- [Materials provided]:
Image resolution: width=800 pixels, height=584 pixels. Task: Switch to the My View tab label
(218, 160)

---

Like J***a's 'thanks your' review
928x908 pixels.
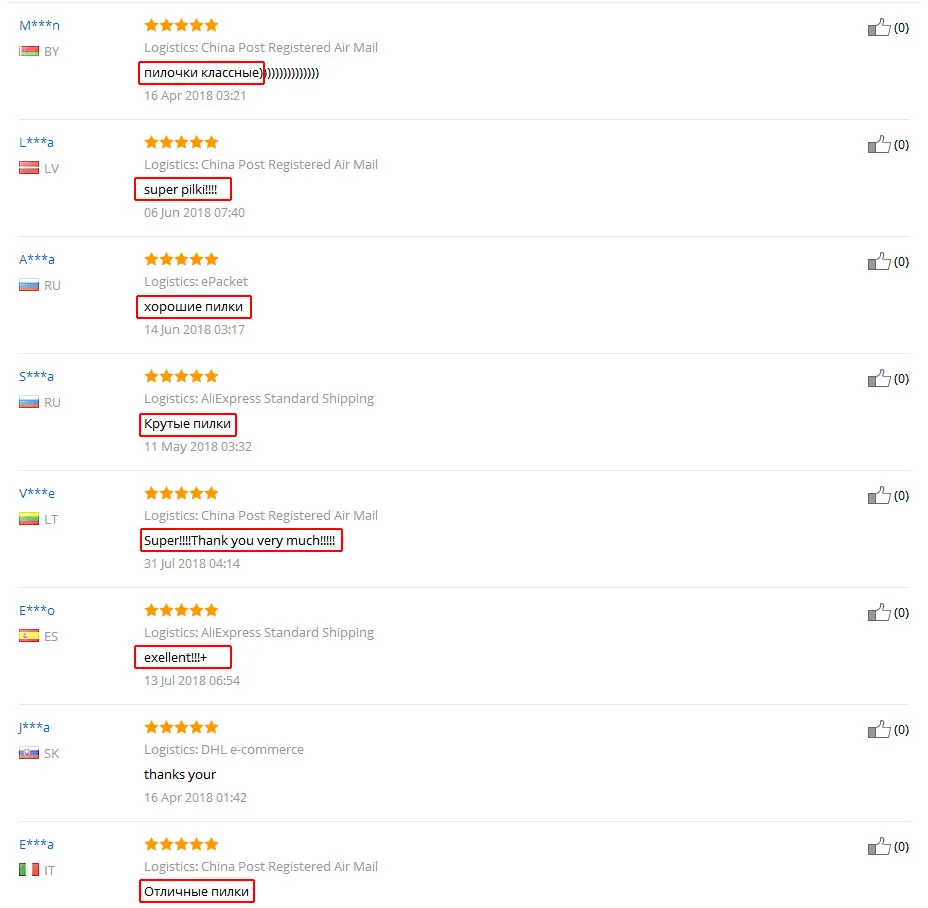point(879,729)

- [What to work on]: Find each line in the records that contains the string "pixels" and copy those lines.

- [Answer to this problem]:
Image resolution: width=800 pixels, height=584 pixels. Task: Switch to the My View tab label
928x908 pixels.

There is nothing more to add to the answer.